═══ Material provided

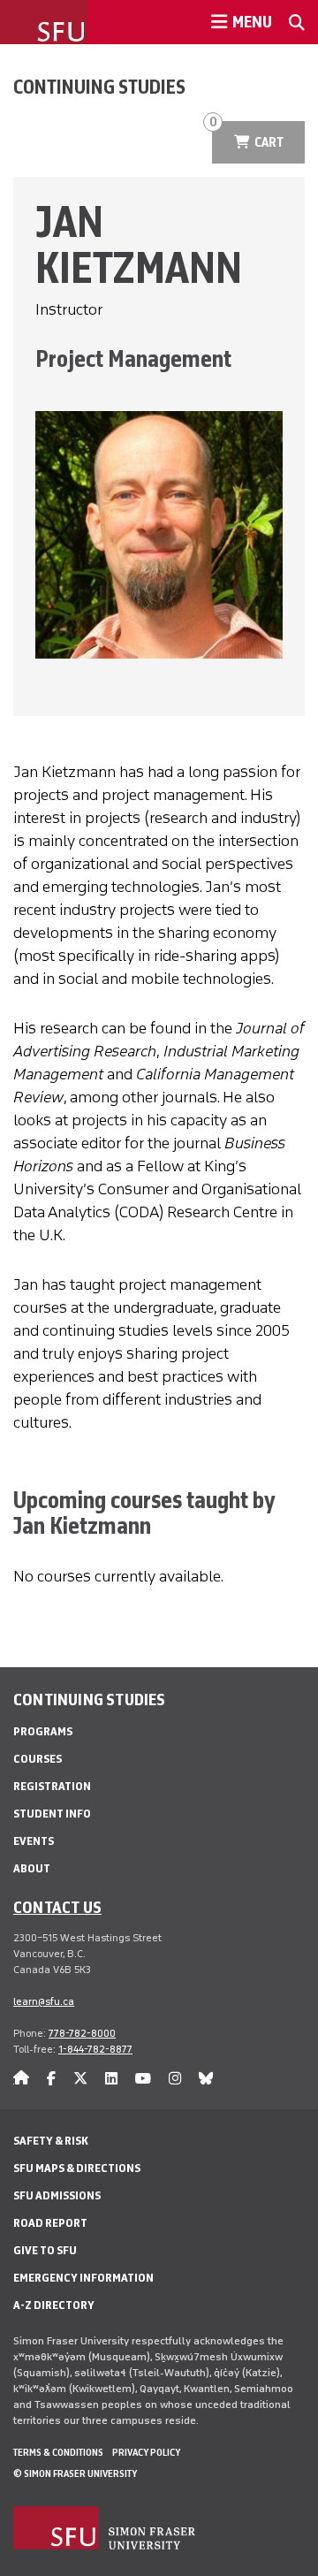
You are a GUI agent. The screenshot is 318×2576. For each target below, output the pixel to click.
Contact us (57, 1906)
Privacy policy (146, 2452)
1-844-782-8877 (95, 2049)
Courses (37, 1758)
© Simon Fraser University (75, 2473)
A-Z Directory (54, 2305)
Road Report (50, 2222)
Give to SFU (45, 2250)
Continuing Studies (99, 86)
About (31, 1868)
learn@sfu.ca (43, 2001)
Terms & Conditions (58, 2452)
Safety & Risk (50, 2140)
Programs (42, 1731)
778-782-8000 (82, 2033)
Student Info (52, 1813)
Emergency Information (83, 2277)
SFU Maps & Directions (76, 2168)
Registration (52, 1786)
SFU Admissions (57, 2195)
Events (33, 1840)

══════
═══ Material provided

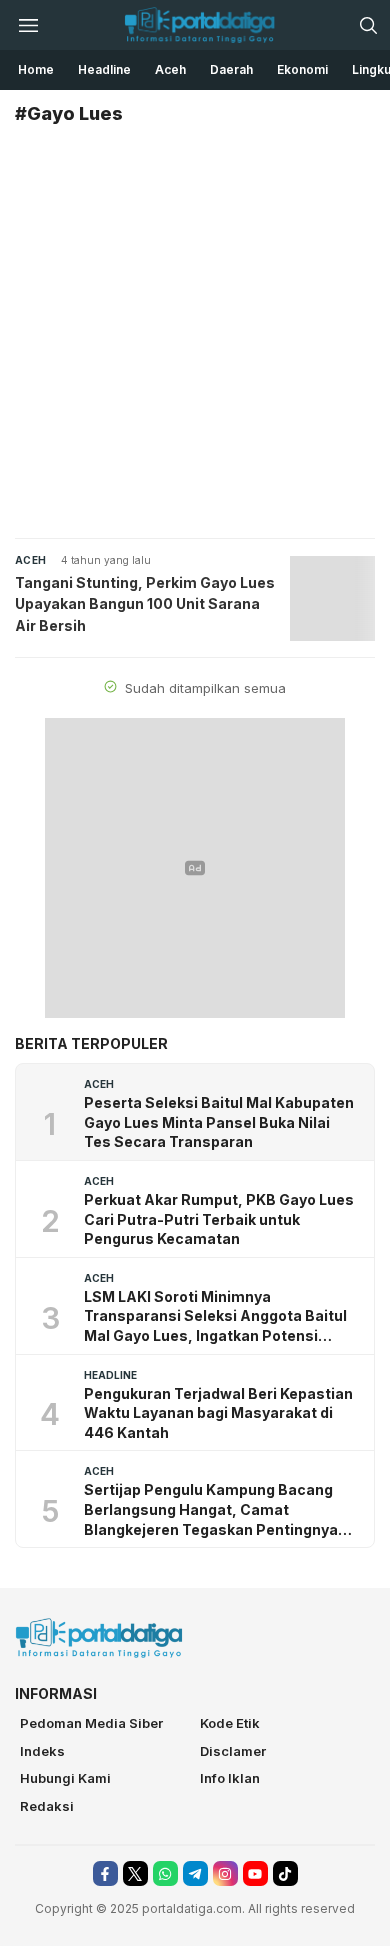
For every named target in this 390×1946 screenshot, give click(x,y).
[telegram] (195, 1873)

══════

▶ **Activity**
Give back the records above exactly, limited to the lines between the one holding "Privacy policy (146, 2452)" and the one holding "Events (33, 1840)", inclusive.

▶ **Answer section**
Privacy policy (146, 2452)
1-844-782-8877 (95, 2049)
Courses (37, 1758)
© Simon Fraser University (75, 2473)
A-Z Directory (54, 2305)
Road Report (50, 2222)
Give to SFU (45, 2250)
Continuing Studies (99, 86)
About (31, 1868)
learn@sfu.ca (43, 2001)
Terms & Conditions (58, 2452)
Safety & Risk (50, 2140)
Programs (42, 1731)
778-782-8000 (82, 2033)
Student Info (52, 1813)
Emergency Information (83, 2277)
SFU Maps & Directions (76, 2168)
Registration (52, 1786)
SFU Admissions (57, 2195)
Events (33, 1840)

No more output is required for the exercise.